• _Material shown_
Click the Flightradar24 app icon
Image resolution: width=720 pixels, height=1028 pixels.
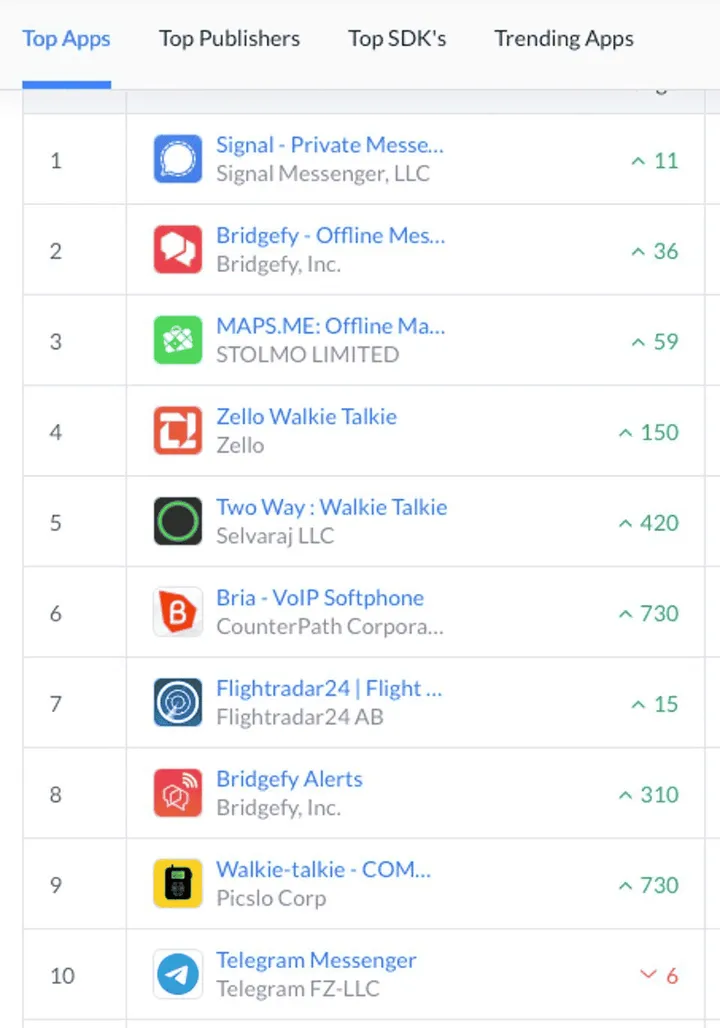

==

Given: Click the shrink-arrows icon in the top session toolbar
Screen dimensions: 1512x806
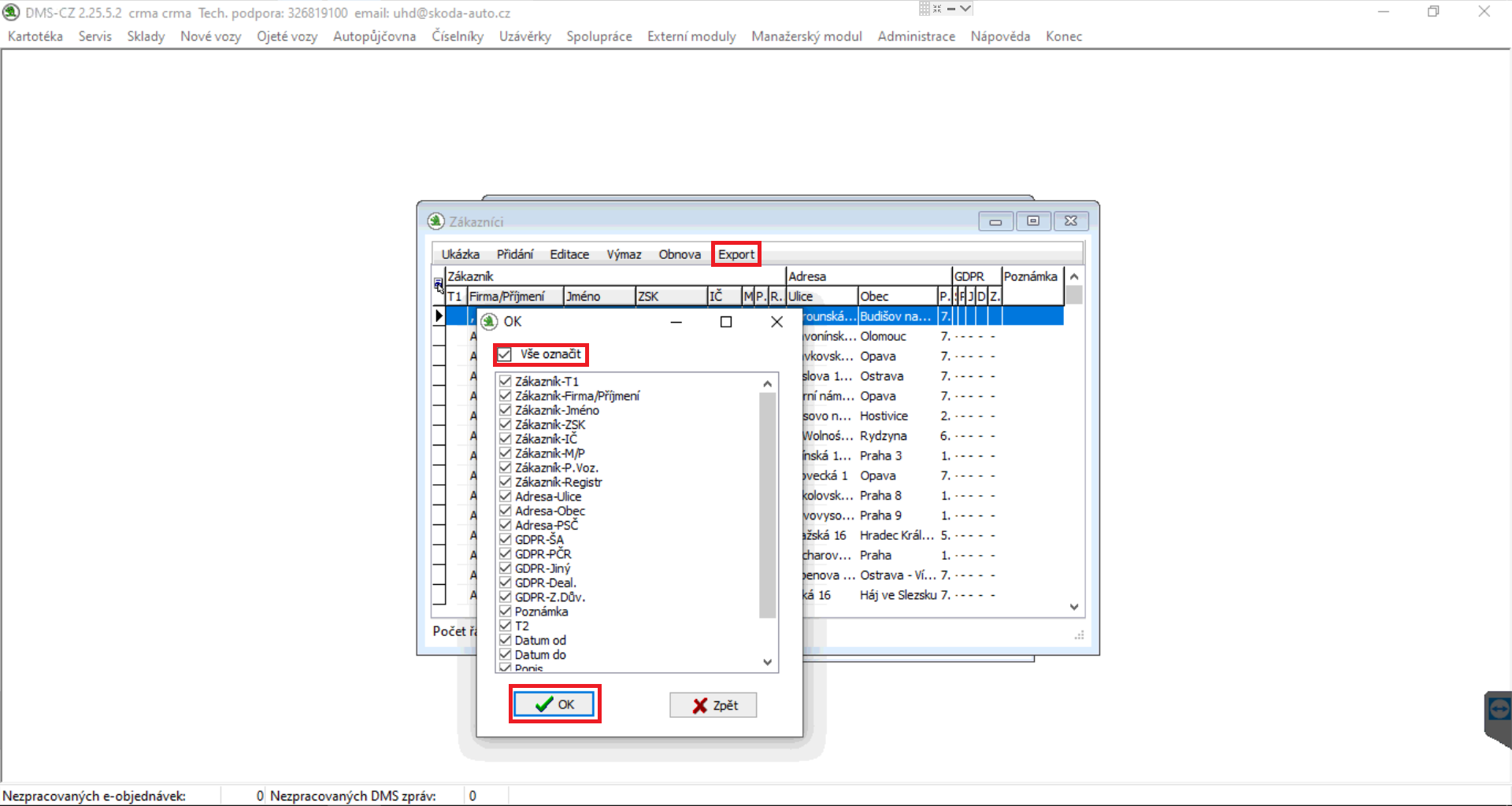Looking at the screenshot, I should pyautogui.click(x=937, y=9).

• _Task statement_
Go to the line with "Click the Flightradar24 app icon" in the entries above and repeat every line from there through the line with "Image resolution: width=720", exactly and with no other text.

• _Written answer_
Click the Flightradar24 app icon
Image resolution: width=720 pixels, height=1028 pixels.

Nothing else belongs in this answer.